CONSIGNE 1: Recopiez à l'identique, dans les enregistrements, le passage qui va de la ligne contenant « Where should I » jusqu'à la fin des enregistrements, sans y mettre les images.
----
Lecture : Josué 10 : 6-15 ; Exode 14 : 10-18

« Gott mit uns » – « Dieu avec nous », ce slogan se trouvait, au moment de la Première Guerre mondiale, sur la boucle des ceinturons des soldats allemands. Ceux-ci étaient convaincus qu’ils livraient une guerre juste et voulue par Dieu. De même, leurs ennemis, de l’autre côté, les Français, les Belges, les Anglais, étaient convaincus qu’ils se battaient pour la juste cause. La légitimation des guerres constitue malheureusement une constance de l’histoire du christianisme. Depuis les croisades jusqu’aux différents conflits qui agitent le Moyen et le Proche-Orient aujourd’hui, l’invocation d’un Dieu, chef de guerre exigeant une soumission totale, a pu se fonder sur de nombreux textes religieux où le thème du Dieu guerrier est loin d’être mineur. Il serait malhonnête de banaliser ces textes en les « spiritualisant » (exemple : Dieu appelle au combat contre l’idolâtrie), tout comme il serait douteux de rejeter le Dieu guerrier de l’Ancien Testament et de l’opposer au Dieu d’amour du Nouveau Testament.
----
CONSIGNE 2:
Répondez à ces questions sur le texte consacré au Dieu guerrier :
(a) Quel slogan se trouvait sur la boucle des ceinturons des soldats allemands pendant la Première Guerre mondiale ?
(b) Quels ennemis des Allemands le texte nomme-t-il ?
(c) Quel exemple le texte donne-t-il d'une façon de « spiritualiser » ces textes religieux ?

Enregistrements d'une collecte de données:
----
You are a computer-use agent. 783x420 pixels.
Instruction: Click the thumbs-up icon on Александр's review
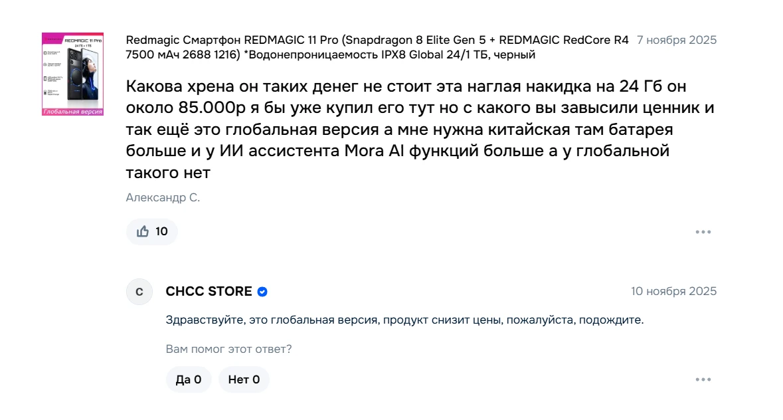143,232
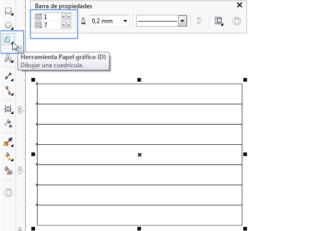Click the center X marker of the grid
The image size is (319, 231).
(139, 155)
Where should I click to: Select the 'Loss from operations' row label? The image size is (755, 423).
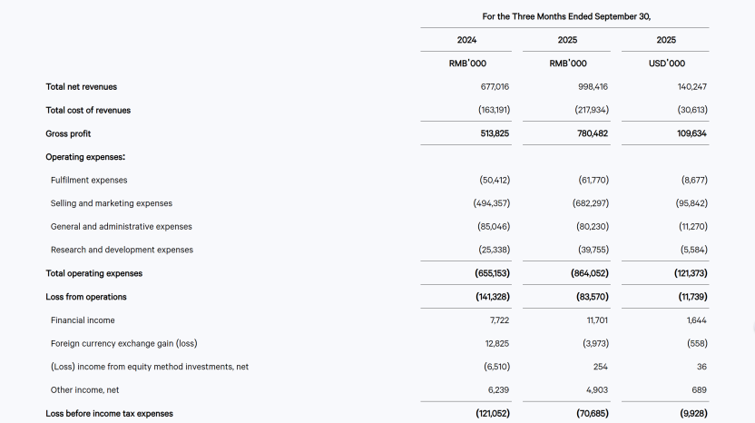[x=86, y=297]
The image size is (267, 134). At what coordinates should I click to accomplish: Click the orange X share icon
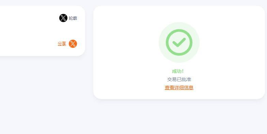tap(73, 44)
----
RÉPONSE RÉDIGÉE 1:
Where should I click to: Select the 'Loss from operations' row label? The image size is (755, 423).
[x=86, y=297]
The image size is (267, 134). At what coordinates should I click to accomplish: Click the orange X share icon
tap(73, 44)

RÉPONSE RÉDIGÉE 2:
(a) « Gott mit uns », c'est-à-dire « Dieu avec nous ».
(b) Les Français, les Belges et les Anglais.
(c) Dieu appelle au combat contre l'idolâtrie.